■ **What is needed**
All lines with the word "pixels" must be pulled from the entries below.
(Input data)
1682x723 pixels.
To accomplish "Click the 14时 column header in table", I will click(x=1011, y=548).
(End Input data)
(Input data)
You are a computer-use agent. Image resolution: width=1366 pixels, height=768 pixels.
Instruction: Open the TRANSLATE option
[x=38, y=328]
(End Input data)
(Input data)
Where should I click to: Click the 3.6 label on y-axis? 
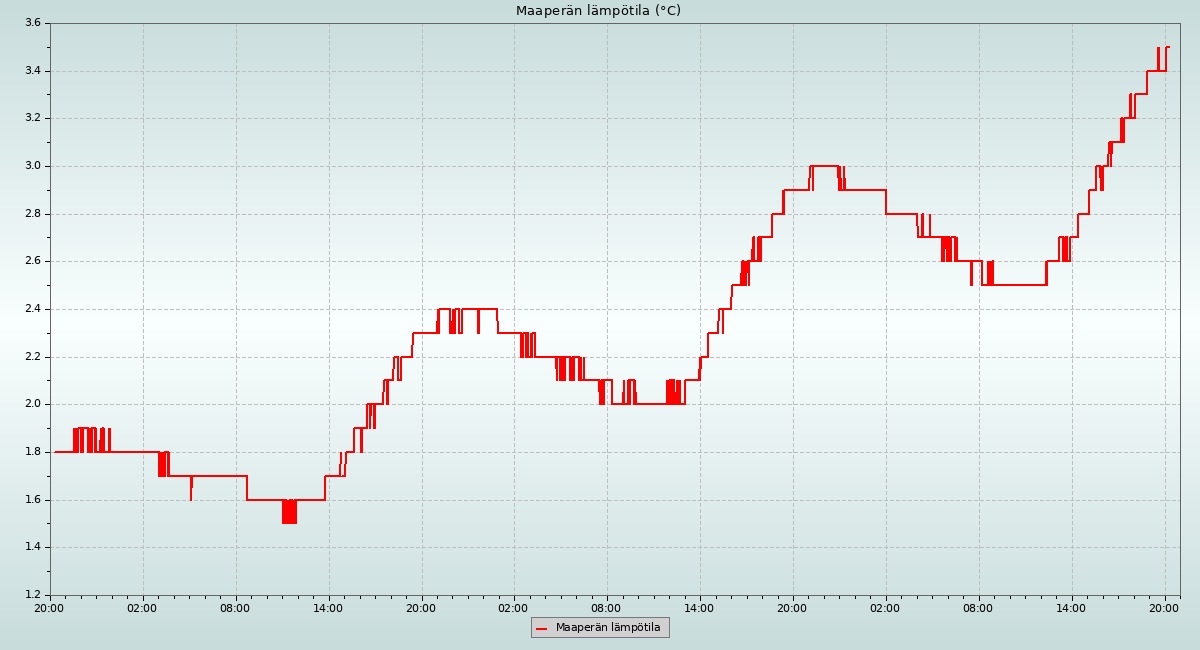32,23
(End Input data)
■ **Written response**
1682x723 pixels.
You are a computer-use agent. Image resolution: width=1366 pixels, height=768 pixels.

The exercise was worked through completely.